Two vacations in less than a month.  A week in Canuckada fishing with the Ballyhoo Gang, reinforced by Papa Panda and Unca Bubba and a long weekend at the beach with the Fricken Familia.  It was the best of times, it was the worst of times.  We must be stronger cause we didn't die.  Despite storms, our own cooking, restaurant cooking, an outbreak of the Frumps, chubikinis, plywood tables passed off as 'beds,' killer moss-kweetos, touching fish, Jersey drivers, Canadian drivers, New Yorkers, and Deleware road systems (which i believe are just run-off from New Jersey--Traffic Circles fercryinowtlowd!), toll roads,
 toll roads, 
toll roads (you have to say it three times because that's how many booths you hit in a ten mile stretch!  They're designed that way though.  The plot is to get us to buy EZ pass so that we're used to the idea of being charged money without noticing just for driving over arbitrary, invisible lines.  Pretty soon they'll bang your wallet for fifty cents every time you leave your driveway.  And another dime for crossing your own threshold.)  Yes, we survived.  And hopefully we're wiser too.  A few things we may or may not have learned...
  • the Ballyhoo gang don't like to touch fish
  • if the nice young man at the front desk shows you a menu BEFORE showing you the dining room, he is probably trying to find a polite way of saying you walked into the wrong, damn restaurant.  They're not being snooty, they're being kind, you won't enjoy the atmosphere any more than the regular patrons will downwind of your fishy hide.
  • seventies architecture is poop.  Block and poured concrete may be 'modern' and 'functional' but as soon as the paint starts to peel those spiffy hotels just start looking like government sponsored low-income tenements.
  • Russians seem amused and pleasantly surprised when you thank them in their native language, Latinos less so and Canuckleheads just give you a pained expression of long suffering.  They've dealt with Yanks before, eh.
  • i don't know why everyone's so concerned with self-esteem, just go to the beach and look at the swim suits, there isn't much of a self-esteem problem near as i can tell.  i'd have to say we need to start ridiculing people a little more.
  • that if the Ballyhoo gang don't have a television or a video game they go into this eerie state of hibernation.  They must do this in order to survive the drought of mindless entertainment.  Their bodies seem to relax and they read a lot.  In one instance, i saw one of them drawing!  Must do more research.
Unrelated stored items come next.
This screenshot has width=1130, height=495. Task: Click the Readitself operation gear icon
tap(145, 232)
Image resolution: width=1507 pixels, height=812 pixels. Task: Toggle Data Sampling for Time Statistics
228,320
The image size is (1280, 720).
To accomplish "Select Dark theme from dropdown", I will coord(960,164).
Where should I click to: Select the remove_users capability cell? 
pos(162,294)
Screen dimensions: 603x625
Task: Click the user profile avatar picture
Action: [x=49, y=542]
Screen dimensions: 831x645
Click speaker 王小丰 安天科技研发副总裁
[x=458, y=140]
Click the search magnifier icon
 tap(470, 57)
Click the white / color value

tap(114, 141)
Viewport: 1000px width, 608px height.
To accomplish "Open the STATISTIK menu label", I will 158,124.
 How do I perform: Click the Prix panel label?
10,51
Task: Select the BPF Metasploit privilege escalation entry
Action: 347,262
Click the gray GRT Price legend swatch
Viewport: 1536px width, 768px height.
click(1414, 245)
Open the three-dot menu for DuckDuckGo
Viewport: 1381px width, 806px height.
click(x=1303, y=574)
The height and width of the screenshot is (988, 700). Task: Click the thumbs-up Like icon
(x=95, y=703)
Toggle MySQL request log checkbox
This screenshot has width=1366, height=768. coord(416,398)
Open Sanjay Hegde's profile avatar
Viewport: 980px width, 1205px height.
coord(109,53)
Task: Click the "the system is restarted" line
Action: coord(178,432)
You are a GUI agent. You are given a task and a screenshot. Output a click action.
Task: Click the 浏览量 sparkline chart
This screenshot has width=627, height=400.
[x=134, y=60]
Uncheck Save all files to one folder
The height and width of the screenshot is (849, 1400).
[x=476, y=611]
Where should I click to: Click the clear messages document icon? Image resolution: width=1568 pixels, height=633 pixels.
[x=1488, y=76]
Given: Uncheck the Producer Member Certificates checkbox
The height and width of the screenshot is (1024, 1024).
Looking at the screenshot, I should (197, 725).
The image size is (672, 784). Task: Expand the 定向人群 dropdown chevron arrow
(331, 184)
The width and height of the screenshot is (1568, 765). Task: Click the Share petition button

  • that i'd actually forgot how many stars there are
  • night fishing, while profitable, is a whole nother endeavor entirely.
  • it's also creepy
  • that i don't love people the way God loves people.  i'm actually suffering from a nightmare where i get to heaven and its a lot like the line at an amusement park with noise and lights and humanity in all its inhuman variations, dropping litter on the floor and not caring and screaming, spoiled kids and noise and lights and cigarette smoke and stomach aches and so on ad nauseum.  And God says something to me like, "if you can't love these, then you don't love Me."
  • that i really wish the kingdom of God was the beautiful scenery He made for us and not so much the people he put in it.  i find that a little easier to enjoy.  No offense, humanity.
  • that i have a great family!
  • that apparently my enchilladas beat Dos Locos' enchilladas.  Still a great place to eat though.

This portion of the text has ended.